Exercise instructions —
Print the data exactly. Pictures stay out.

Data for this task —
════════════════

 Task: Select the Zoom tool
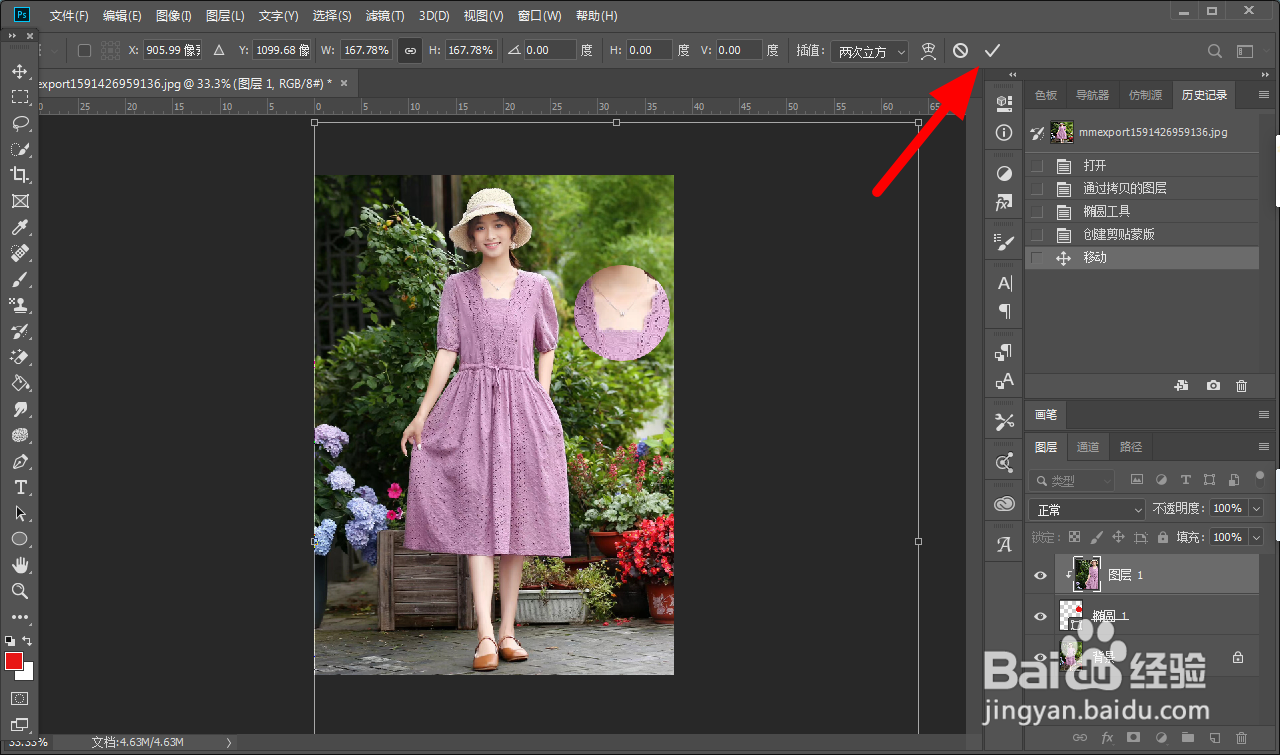coord(19,591)
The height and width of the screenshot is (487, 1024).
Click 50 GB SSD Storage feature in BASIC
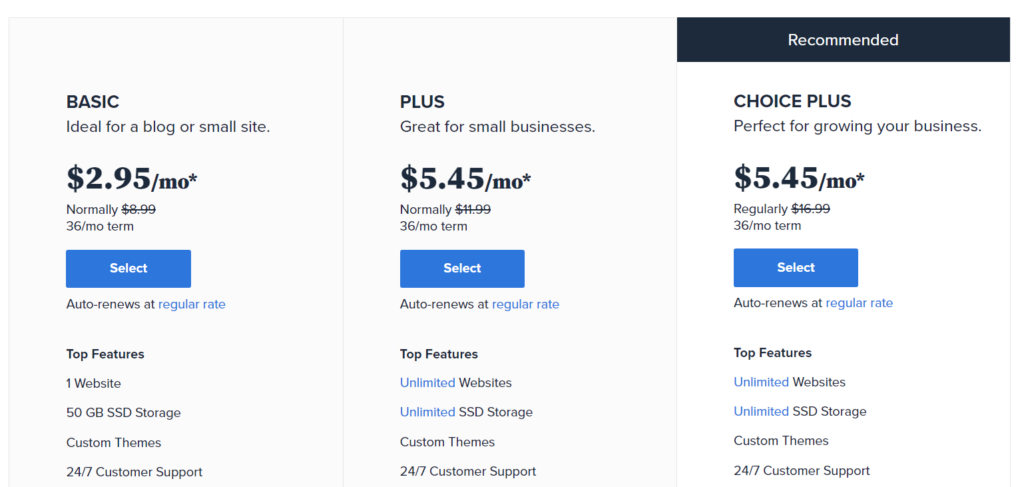(123, 413)
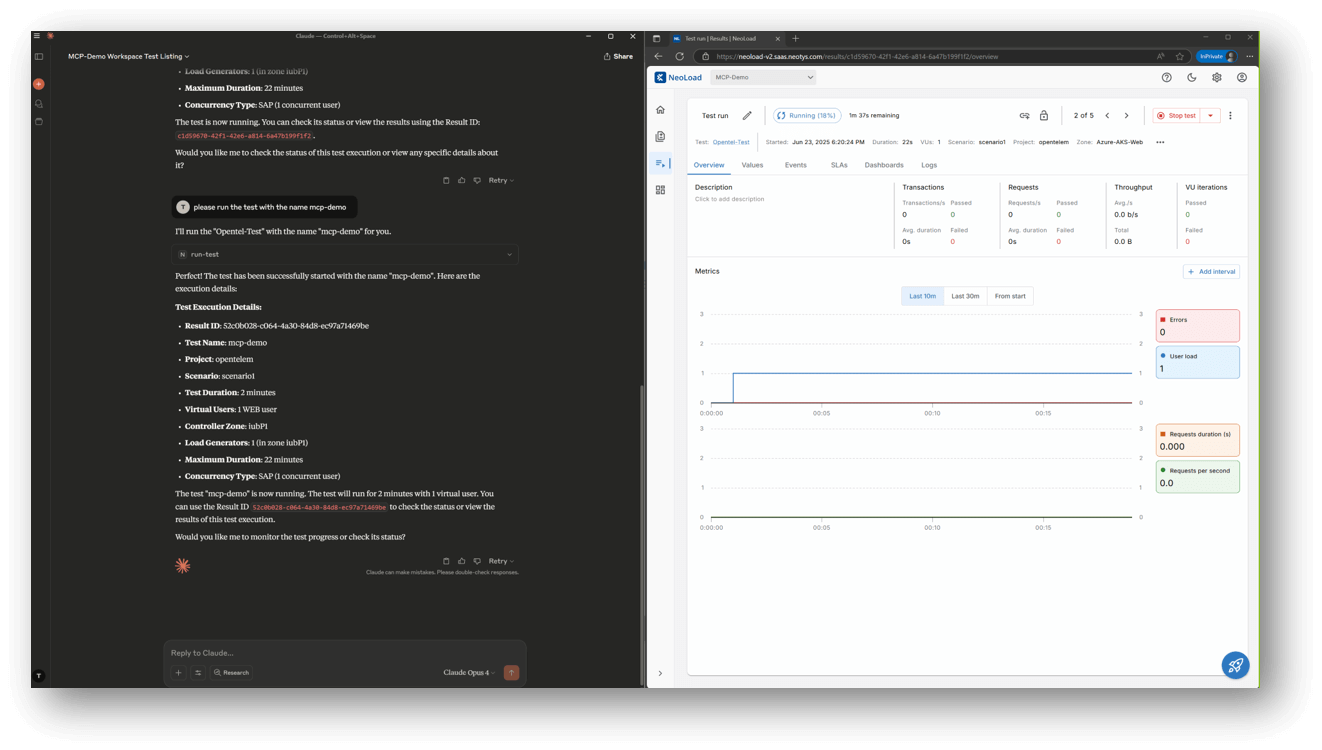The width and height of the screenshot is (1322, 750).
Task: Click the help question mark icon
Action: click(x=1166, y=77)
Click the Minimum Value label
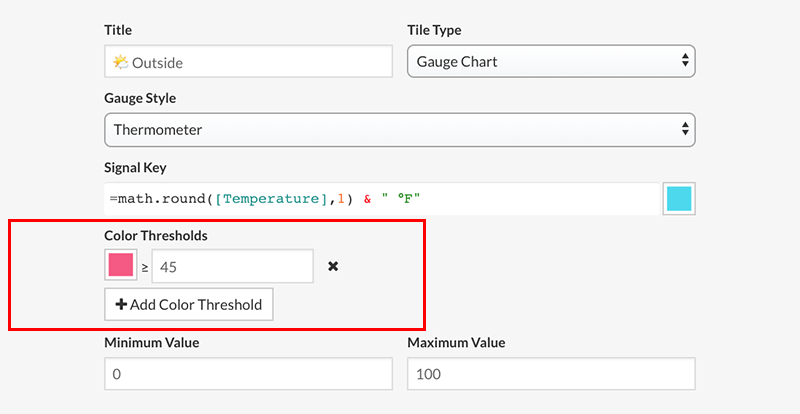The width and height of the screenshot is (800, 414). pos(151,343)
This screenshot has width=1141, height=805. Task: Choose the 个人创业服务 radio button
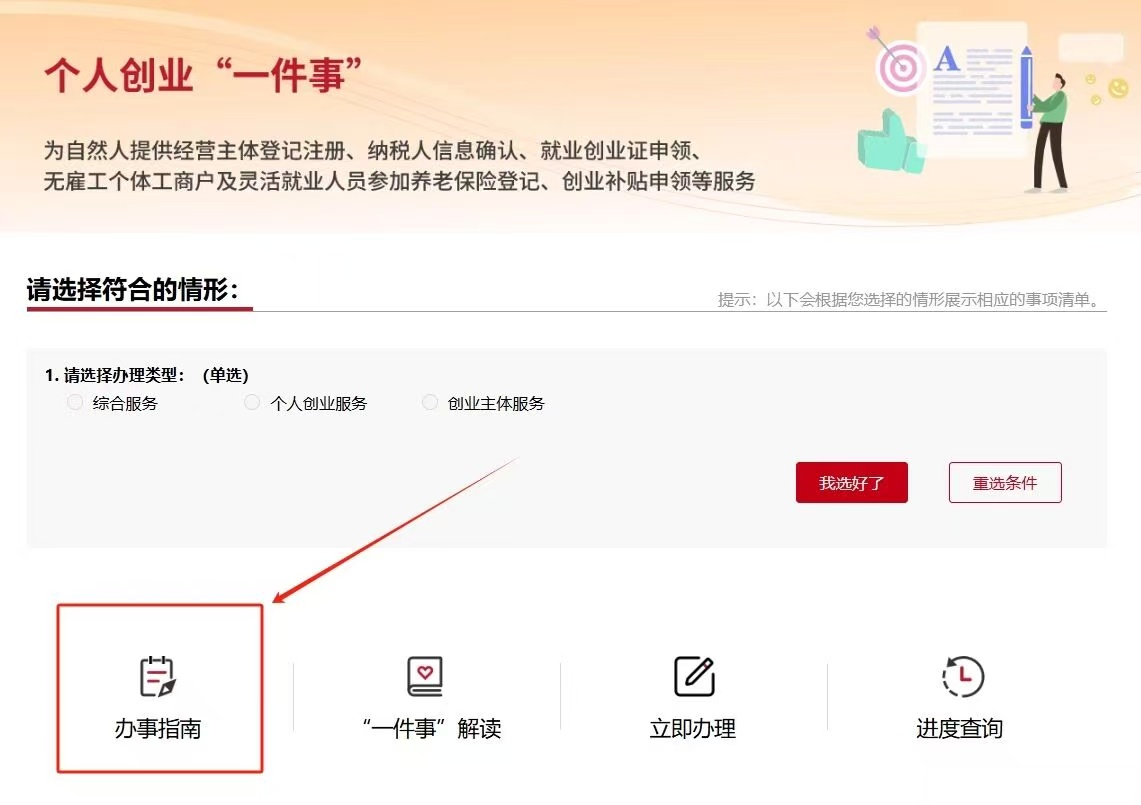pyautogui.click(x=252, y=403)
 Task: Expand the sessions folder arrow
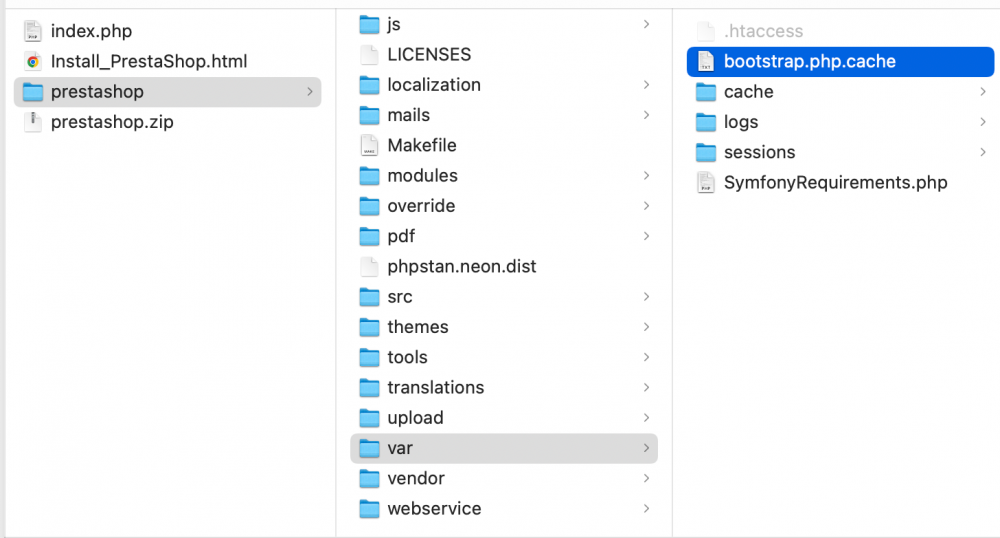983,152
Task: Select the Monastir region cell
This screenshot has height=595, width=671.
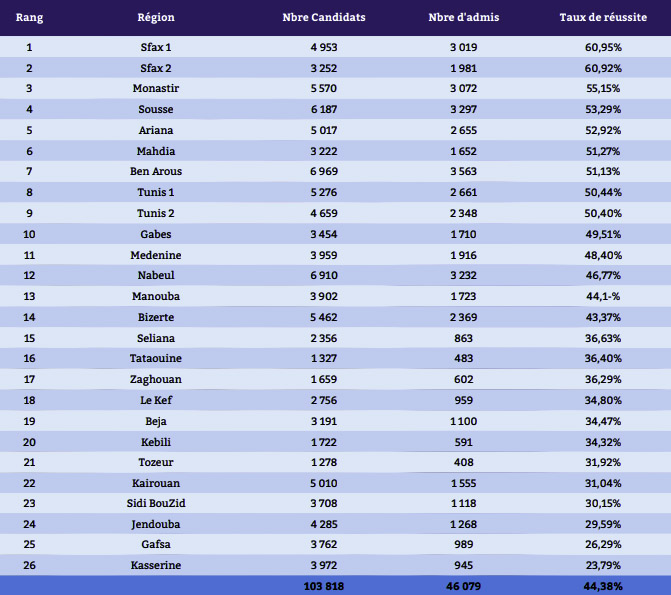Action: pos(156,88)
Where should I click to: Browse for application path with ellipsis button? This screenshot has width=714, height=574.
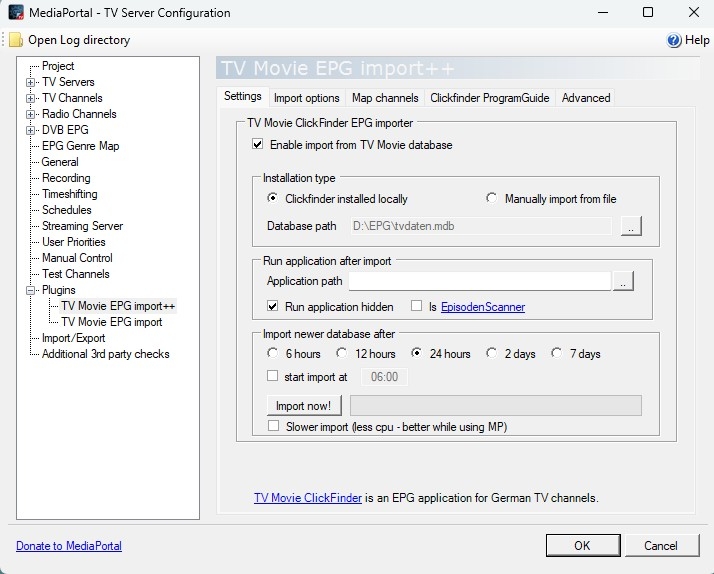(623, 282)
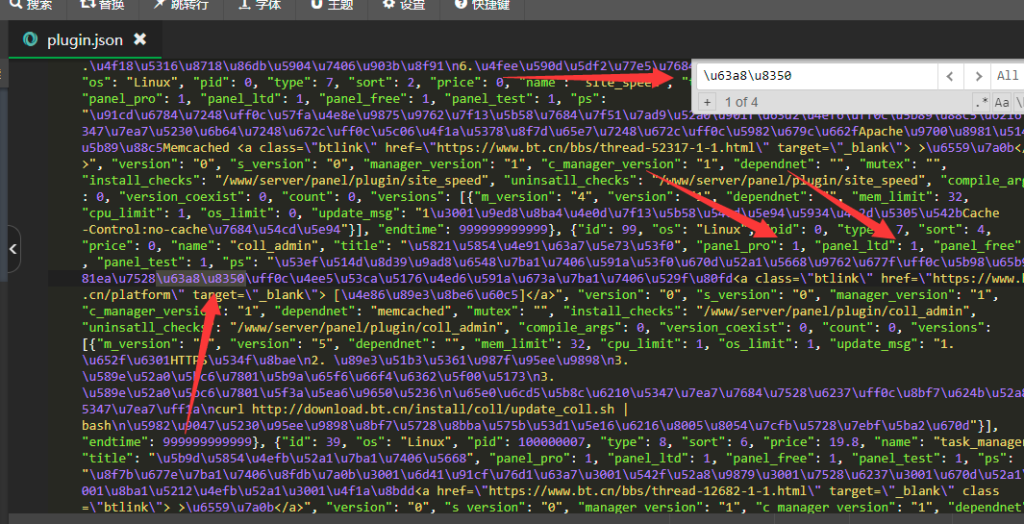Select the 跳转行 go-to-line tool
Image resolution: width=1024 pixels, height=524 pixels.
(180, 5)
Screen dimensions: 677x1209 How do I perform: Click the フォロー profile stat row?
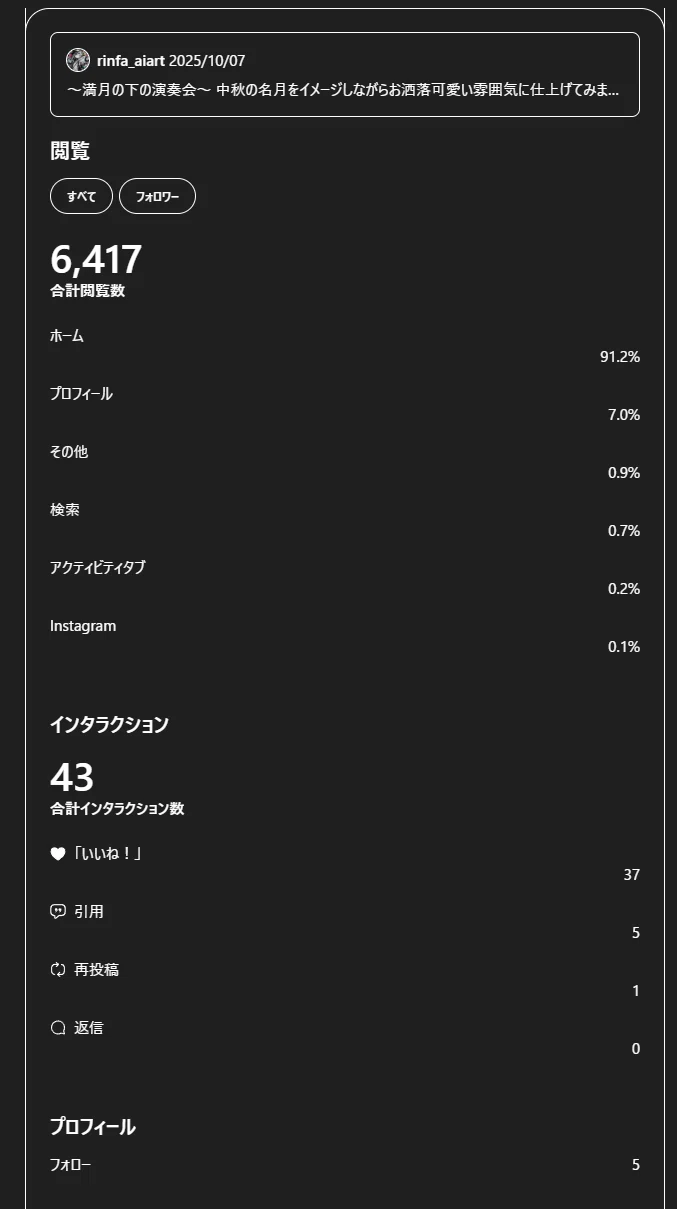click(x=345, y=1165)
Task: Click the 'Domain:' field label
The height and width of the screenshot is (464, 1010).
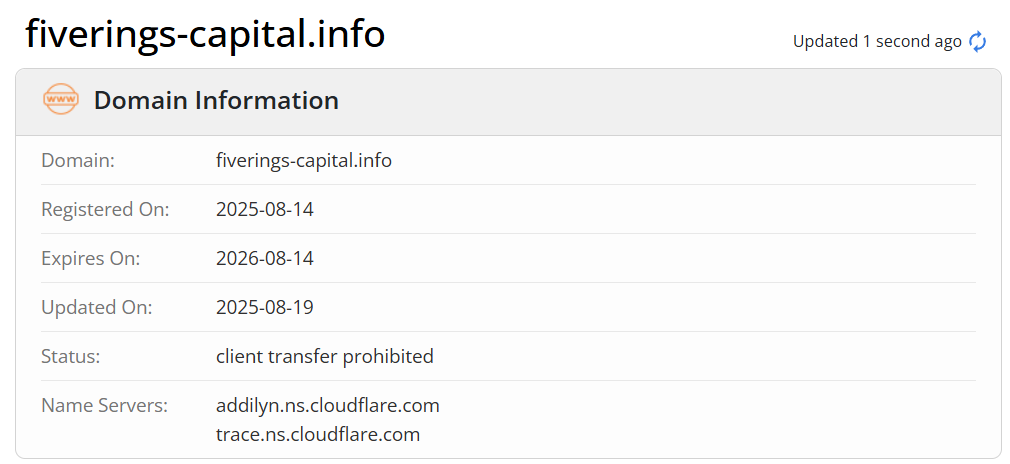Action: coord(78,160)
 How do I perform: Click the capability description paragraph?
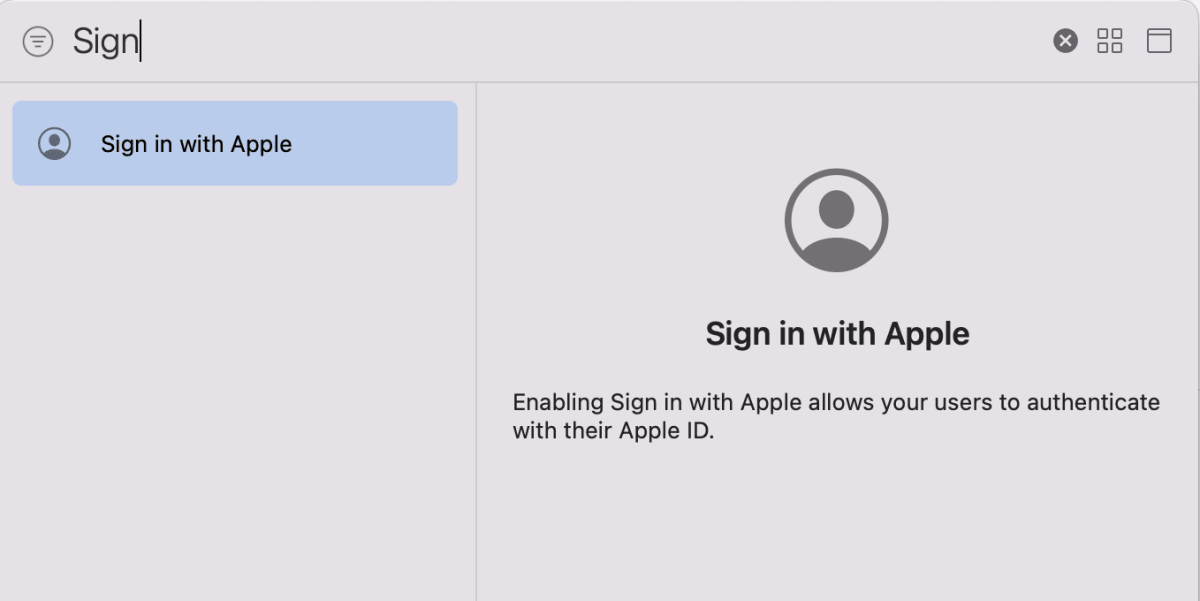tap(836, 415)
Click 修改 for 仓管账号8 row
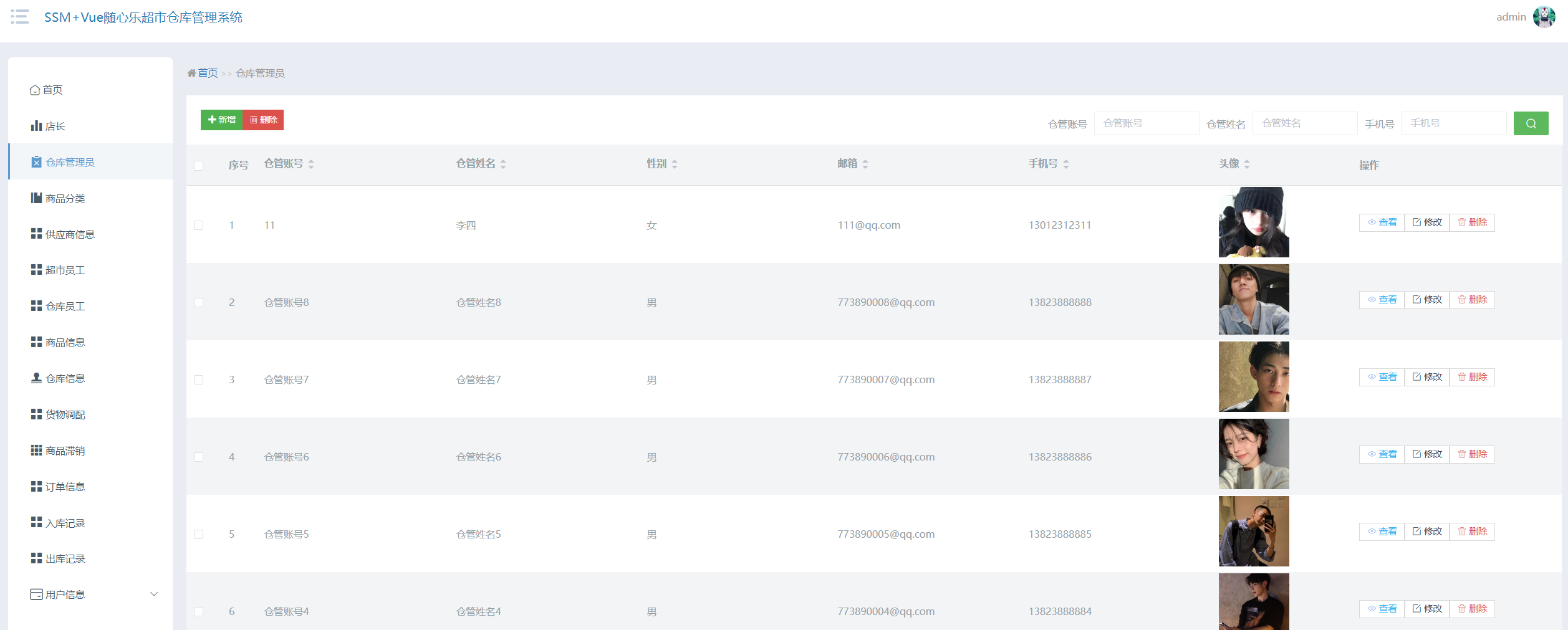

════════════════

Task answer —
 Task: Select the Zoom tool
coord(19,591)
The height and width of the screenshot is (487, 1024).
Click 50 GB SSD Storage feature in BASIC
(123, 413)
The width and height of the screenshot is (1322, 750).
Task: Click the help question mark icon
Action: click(x=1166, y=77)
Click the Minimum Value label
The width and height of the screenshot is (800, 414). pos(151,343)
This screenshot has width=1141, height=805. Task: Choose the 个人创业服务 radio button
pyautogui.click(x=252, y=403)
 Task: Expand the sessions folder arrow
983,152
Task: Select the Monastir region cell
This screenshot has height=595, width=671.
Action: pos(156,88)
Where should I click to: Browse for application path with ellipsis button? This screenshot has width=714, height=574.
(623, 282)
Select the 跳转行 go-to-line tool
Image resolution: width=1024 pixels, height=524 pixels.
(180, 5)
Screen dimensions: 677x1209 How do I perform: Click the フォロー profile stat row?
click(x=345, y=1165)
Task: Click the 'Domain:' field label
The height and width of the screenshot is (464, 1010).
Action: coord(78,160)
 How do I perform: Click the capability description paragraph?
tap(836, 415)
Click 修改 for 仓管账号8 row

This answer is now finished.